The Journal, spanning twenty-four years, is a very long book. In its latest edition, the compact volume put out by the Bibliothèque de la Pléiade in 1960, it runs to 1267 pages. In making a selection that would place the writer and his preoccupations before the American reader, we have necessarily had to leave out, not only a large body of “writer’s notes,” but whole topics—such as Jules Renard’s periods of service in the army; his accounts of the many literary banquets for which the period was famous; his espousal of the cause of Dreyfus (for he was an impassioned dreyfusard, and backed Zola with enthusiasm and indignation); his near-discipleship of the celebrated Socialist leader, Jean Jaurès; and his adoption—which appears more romantic than practical—of socialism.

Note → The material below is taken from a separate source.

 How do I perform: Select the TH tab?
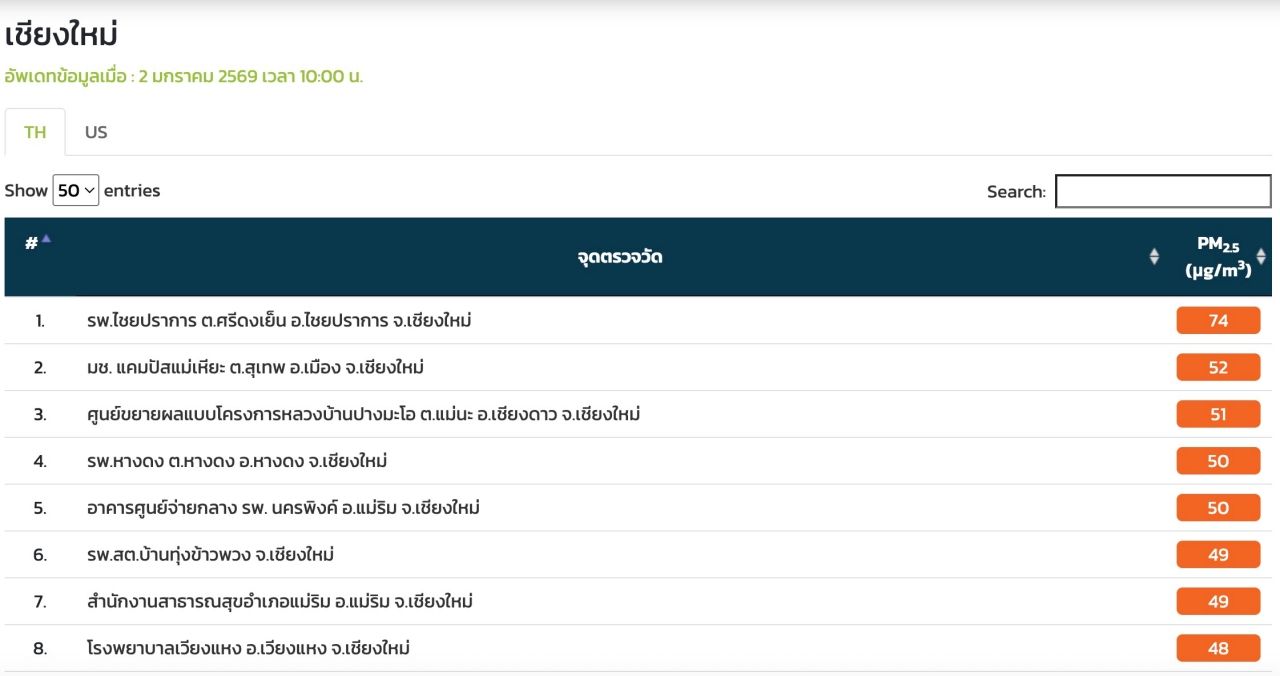pyautogui.click(x=35, y=132)
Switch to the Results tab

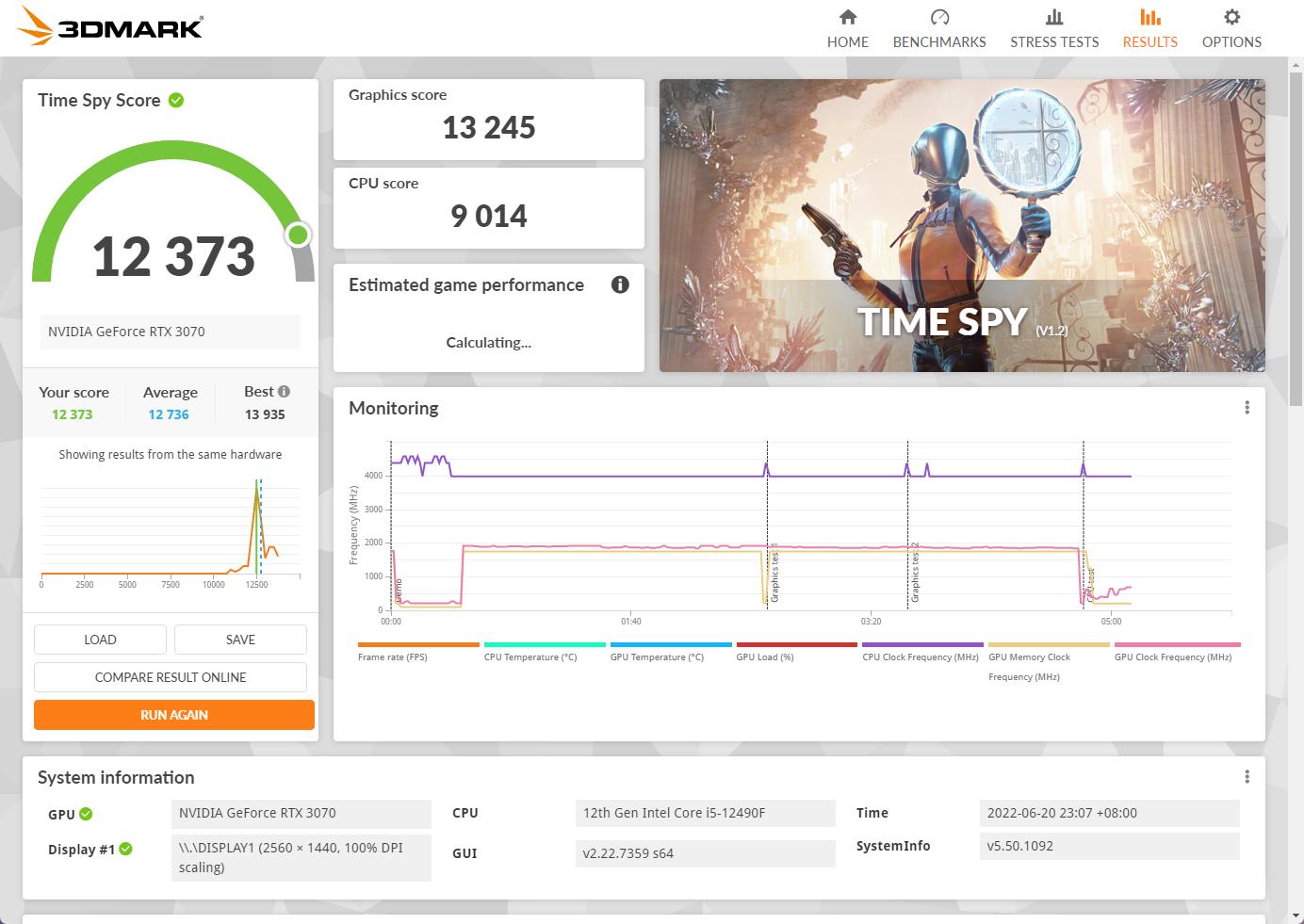pyautogui.click(x=1149, y=28)
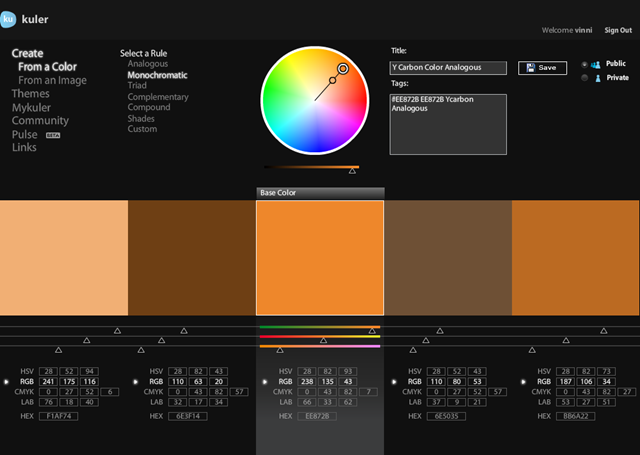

There are also a number of entries that are too topical to be of interest in this country and this time.

We have tried to establish, by the very things left out, a sort of continuity. In the texts we have chosen, the pleasures are many. There are, always, the single descriptive phrases, usually centered around an image that is at once poetic and piercingly exact; the insights into people and situations; the sketches of “his country” (one wishes he had done the same for Paris); the literary comment. Among the “threads” that run through the years we see the life of the writer as a man of letters, both in what it meant to him personally and in its aspect of worldly success—the gloire he always longed for but never quite achieved. We have his family life, especially the strange interrelationships of his parents and himself; we have the Paris friends, the big names—Sarah Bernhardt, Edmond Rostand, Lucien Guitry; and the country people to whom he always returned. As Léon Guichard wrote: “The Journal is a mine of inexhaustible riches.” We have tried to extract its core.

 

—Louise Bogan

 

BEFORE 1887

 

A bronze bust of Jules Renard stands in the village of Chitry, some one hundred forty miles south of Paris. This was not, however, his birthplace. He was born, in 1864, at Châlons-sur-Mayenne, where his father was in charge of certain construction operations. But the elder Renard’s place of origin was Chitry, and he brought his family back to it while his youngest son, on whose life and work the region was to exert so deep an influence, was still in his infancy. M. Renard père was shortly elected mayor of the village, apparently for life.

The future writer’s childhood was a disaster. He had an older sister, Amélie, and an older brother, Maurice, mentioned at some length in the Journal. M. Renard, embittered by the death of a firstborn daughter he had deeply loved, paid little attention to his other children. He was taciturn, violently anticlérical, rigidly honest. Mme. Renard was a bigot, and a compulsive talker and fibber. Shortly after the birth of her youngest son, her husband ceased speaking to her, and he never spoke to her again. Whether because of this coincidence or for some other reason, she came to vent all her frustration, resentment, and humiliation on this last child. Jules Renard later described his bitter childhood—from which he never entirely recovered—in a number of short pieces that were first published in different periodicals and then collected under the title Poil de Carotte (“Carrot-top”—he was a redhead). The bleak boarding school in Nevers to which he and his brother were sent became a haven to him, a place of refuge from his family.

When he was seventeen, his father, at the instance of his school principal, sent him to Paris to study rhetoric at the Lycée Charlemagne and to obtain his baccalauréat.